═══ LISTED RECORDS

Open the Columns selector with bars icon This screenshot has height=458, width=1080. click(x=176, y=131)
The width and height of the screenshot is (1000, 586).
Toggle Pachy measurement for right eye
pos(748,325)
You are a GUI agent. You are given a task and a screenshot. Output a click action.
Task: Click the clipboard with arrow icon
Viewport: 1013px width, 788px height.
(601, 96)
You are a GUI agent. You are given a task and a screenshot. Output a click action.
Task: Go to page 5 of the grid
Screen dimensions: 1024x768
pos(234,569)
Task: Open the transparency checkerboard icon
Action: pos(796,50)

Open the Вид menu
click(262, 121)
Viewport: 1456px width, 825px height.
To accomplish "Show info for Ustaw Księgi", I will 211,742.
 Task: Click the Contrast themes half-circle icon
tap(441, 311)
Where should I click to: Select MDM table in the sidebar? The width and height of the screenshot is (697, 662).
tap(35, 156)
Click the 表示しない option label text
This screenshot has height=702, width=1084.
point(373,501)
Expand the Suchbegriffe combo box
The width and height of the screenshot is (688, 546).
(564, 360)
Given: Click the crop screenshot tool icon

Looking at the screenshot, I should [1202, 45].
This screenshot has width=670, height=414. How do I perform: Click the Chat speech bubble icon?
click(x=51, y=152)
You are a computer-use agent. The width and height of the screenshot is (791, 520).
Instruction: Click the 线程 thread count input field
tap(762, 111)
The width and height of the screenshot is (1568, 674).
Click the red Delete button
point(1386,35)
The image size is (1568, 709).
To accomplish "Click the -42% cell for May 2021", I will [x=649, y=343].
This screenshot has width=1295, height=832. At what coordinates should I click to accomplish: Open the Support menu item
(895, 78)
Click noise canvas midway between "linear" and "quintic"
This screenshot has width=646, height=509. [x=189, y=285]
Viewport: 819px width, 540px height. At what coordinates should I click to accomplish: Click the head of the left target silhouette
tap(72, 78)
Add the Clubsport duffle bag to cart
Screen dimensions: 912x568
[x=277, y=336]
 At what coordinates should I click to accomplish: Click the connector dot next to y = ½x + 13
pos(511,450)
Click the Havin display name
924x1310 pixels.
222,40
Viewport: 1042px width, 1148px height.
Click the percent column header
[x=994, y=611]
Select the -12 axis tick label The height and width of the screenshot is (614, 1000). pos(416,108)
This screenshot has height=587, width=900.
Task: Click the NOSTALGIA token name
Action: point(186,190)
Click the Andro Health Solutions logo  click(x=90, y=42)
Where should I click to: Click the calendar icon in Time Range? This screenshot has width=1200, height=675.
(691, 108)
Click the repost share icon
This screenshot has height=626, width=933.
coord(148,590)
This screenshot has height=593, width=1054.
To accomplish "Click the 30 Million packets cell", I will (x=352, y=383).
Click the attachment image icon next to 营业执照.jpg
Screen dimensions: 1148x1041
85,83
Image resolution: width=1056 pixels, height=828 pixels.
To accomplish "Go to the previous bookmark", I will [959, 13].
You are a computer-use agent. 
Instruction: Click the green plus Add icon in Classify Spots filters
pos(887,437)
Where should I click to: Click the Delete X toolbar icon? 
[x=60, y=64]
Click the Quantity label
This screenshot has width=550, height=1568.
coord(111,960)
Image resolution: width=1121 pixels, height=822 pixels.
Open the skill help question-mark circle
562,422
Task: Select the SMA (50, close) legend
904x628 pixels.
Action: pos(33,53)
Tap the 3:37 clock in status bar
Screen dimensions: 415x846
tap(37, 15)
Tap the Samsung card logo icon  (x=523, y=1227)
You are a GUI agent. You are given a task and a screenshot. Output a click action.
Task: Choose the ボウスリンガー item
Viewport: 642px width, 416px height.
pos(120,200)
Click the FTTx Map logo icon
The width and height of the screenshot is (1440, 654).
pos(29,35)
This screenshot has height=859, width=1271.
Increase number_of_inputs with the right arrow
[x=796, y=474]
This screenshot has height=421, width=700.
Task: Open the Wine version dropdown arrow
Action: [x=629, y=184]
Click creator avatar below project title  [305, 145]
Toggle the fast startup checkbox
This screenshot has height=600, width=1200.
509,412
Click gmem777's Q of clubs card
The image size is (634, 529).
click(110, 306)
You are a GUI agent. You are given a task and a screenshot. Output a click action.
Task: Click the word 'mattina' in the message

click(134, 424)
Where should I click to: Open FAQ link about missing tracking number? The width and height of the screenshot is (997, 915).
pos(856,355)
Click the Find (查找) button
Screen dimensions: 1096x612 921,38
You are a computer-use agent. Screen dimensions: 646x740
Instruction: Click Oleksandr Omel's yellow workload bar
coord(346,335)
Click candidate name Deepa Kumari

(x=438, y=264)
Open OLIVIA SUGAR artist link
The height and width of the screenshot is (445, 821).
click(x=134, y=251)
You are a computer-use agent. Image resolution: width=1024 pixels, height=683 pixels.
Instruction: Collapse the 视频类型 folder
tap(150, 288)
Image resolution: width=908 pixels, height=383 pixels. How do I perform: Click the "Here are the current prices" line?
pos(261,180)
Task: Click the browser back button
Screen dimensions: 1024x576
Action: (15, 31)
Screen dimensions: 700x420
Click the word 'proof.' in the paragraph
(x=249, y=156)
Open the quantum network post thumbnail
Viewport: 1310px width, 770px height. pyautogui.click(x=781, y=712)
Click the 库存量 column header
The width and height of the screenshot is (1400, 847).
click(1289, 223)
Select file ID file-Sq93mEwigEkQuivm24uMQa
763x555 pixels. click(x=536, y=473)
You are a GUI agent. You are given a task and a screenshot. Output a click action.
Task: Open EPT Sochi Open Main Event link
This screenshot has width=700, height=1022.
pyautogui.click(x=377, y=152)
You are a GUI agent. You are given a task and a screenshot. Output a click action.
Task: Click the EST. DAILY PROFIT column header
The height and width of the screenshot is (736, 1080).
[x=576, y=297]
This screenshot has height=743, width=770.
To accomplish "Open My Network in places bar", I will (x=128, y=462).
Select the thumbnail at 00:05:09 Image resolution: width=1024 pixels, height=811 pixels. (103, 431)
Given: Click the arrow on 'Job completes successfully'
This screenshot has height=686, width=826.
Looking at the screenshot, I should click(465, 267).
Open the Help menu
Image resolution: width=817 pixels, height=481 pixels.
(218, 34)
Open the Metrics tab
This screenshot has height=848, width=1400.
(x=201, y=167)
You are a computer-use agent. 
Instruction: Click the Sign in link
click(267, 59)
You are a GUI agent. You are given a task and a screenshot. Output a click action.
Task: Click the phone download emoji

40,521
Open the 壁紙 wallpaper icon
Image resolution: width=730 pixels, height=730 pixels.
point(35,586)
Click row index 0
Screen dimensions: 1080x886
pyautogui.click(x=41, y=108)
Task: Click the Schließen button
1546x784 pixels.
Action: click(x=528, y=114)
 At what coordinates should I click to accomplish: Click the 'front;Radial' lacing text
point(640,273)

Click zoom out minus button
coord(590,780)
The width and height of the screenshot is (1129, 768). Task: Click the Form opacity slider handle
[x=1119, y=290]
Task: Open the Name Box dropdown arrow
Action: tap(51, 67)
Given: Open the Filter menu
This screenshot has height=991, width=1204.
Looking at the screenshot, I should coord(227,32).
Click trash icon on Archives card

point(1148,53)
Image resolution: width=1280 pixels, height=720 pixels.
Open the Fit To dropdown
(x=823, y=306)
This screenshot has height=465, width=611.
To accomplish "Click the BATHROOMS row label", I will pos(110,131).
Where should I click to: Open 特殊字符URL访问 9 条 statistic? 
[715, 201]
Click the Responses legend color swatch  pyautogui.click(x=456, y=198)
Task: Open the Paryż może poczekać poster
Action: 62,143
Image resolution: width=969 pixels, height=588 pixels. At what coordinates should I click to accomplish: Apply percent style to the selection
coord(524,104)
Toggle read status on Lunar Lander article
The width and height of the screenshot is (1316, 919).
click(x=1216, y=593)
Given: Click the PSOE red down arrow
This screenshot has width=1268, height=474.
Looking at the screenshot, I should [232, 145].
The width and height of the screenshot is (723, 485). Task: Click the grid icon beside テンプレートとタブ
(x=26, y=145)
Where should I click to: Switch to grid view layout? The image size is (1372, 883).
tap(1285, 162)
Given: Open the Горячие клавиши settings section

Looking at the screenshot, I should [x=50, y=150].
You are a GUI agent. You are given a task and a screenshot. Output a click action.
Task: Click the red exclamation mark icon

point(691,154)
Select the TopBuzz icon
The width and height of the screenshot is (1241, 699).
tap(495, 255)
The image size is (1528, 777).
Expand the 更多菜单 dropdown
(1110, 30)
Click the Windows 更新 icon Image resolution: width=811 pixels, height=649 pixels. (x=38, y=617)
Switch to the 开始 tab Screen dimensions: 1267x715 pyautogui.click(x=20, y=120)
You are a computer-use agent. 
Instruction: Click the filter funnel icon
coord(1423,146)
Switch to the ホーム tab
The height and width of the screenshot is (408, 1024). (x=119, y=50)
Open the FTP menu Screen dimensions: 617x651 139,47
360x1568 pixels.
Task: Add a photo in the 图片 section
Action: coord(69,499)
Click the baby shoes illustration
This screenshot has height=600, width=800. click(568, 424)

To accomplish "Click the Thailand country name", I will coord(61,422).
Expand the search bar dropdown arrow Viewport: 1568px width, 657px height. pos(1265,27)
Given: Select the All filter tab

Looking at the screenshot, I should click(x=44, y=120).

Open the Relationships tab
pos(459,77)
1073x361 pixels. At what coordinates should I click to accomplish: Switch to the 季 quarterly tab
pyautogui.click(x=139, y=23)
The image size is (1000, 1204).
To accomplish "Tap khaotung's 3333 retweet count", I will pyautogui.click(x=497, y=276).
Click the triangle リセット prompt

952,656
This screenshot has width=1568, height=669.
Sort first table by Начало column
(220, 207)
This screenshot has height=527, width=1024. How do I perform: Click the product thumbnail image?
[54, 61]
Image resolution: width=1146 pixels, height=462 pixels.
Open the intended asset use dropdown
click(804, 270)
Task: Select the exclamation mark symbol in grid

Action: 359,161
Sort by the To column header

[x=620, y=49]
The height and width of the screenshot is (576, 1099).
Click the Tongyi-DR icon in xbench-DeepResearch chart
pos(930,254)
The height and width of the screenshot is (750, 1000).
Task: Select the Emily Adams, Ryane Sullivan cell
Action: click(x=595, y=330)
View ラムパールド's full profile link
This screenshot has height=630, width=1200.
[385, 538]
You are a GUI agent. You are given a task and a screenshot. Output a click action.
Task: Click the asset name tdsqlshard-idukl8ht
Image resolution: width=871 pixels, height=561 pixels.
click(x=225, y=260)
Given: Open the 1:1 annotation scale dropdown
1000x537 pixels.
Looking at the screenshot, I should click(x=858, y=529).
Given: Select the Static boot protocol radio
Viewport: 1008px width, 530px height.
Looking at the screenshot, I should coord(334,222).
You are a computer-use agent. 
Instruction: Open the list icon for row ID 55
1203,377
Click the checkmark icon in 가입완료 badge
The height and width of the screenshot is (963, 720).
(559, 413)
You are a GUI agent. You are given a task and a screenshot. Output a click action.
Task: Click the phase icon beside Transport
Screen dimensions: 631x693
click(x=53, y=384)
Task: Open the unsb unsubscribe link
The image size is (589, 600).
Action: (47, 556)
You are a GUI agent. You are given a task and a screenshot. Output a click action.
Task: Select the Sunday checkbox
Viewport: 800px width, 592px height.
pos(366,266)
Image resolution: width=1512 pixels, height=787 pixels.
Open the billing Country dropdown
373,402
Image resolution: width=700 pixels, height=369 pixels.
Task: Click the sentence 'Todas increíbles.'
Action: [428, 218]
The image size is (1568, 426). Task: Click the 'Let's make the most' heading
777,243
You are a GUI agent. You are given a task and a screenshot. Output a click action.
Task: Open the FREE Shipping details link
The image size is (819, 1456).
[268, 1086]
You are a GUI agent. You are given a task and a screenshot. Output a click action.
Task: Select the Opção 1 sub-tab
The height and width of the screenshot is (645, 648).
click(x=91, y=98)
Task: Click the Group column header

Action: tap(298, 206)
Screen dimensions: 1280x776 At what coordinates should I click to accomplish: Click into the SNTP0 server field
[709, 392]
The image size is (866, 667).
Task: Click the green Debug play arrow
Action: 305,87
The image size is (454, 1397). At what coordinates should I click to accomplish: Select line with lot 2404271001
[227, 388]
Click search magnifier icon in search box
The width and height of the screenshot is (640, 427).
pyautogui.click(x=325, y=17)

══════

■ **YOUR GOAL**:
Write out exactly, please, the lines beginning at the start of the material and ending with the line that holds "Task: Go to page 5 of the grid", both included.

■ **ANSWER SPACE**:
Open the Columns selector with bars icon This screenshot has height=458, width=1080. click(x=176, y=131)
The width and height of the screenshot is (1000, 586).
Toggle Pachy measurement for right eye
pos(748,325)
You are a GUI agent. You are given a task and a screenshot. Output a click action.
Task: Click the clipboard with arrow icon
Viewport: 1013px width, 788px height.
(601, 96)
You are a GUI agent. You are given a task and a screenshot. Output a click action.
Task: Go to page 5 of the grid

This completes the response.